Tinha eu 14 anos quando o meu irmão Carlos Alberto

morreu de ataque cardiaco. Caiu fulminado quando conversava

comigo, morreu nos meus braços e esse facto marcou-me

profundamente, pois o meu “Mano” como eu lhe chamava, tinha

apenas 18 anos. Aquele dador anónimo, era um irmão de alguém,

talvez, e o filho de uma Mãe que chorava a sua dor!

Eram 3:00 da manhã, os sentimentos atropelavam-se,

estava verdadeiramente perdido, desorientado e quando a Lígia

saiu do bloco vinha lívida, exactamente no mesmo estado em que

eu me encontrava. Ela descreveu-nos tudo o que se passou e só

saiu de lá depois de ver o Vitinho fechar os olhinhos.

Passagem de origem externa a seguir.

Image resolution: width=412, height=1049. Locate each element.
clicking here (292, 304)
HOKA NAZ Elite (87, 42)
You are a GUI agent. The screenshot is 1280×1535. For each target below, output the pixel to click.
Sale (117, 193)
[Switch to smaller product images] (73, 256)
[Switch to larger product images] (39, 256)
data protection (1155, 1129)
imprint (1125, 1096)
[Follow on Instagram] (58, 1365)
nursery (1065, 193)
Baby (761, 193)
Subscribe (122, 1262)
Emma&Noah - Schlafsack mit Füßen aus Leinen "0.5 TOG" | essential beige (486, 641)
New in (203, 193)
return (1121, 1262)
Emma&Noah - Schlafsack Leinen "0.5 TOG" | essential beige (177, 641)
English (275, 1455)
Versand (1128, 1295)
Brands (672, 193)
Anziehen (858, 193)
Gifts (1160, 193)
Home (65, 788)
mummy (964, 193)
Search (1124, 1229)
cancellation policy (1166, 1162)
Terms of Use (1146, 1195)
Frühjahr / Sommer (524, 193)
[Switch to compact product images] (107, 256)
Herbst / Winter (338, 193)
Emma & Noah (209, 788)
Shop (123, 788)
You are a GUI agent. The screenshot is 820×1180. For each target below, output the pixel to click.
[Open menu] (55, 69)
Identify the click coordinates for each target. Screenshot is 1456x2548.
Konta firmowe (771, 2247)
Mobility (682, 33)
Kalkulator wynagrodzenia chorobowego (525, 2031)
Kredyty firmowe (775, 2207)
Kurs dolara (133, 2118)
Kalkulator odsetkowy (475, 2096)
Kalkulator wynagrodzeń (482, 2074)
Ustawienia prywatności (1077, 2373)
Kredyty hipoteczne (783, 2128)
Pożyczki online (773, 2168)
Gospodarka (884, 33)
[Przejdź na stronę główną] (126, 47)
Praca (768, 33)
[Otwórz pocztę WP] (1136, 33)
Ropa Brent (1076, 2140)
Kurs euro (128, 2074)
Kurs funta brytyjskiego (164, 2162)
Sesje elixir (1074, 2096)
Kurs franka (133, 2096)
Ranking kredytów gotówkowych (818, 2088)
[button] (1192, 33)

Tinhamos acabado de nos despedir do nosso filho, pela

primeira vez não estávamos ao seu lado para o proteger e

faltava-nos a sua companhia, estávamos verdadeiramente

desamparados e desesperados, entregues à medicina e a Deus…

se ele existisse!

Ficámos por ali, “abandonados” nos H.U.C. e a

determinada altura percebemos que não estávamos a fazer nada

e certamente tão cedo ninguém mais nos daria novidades.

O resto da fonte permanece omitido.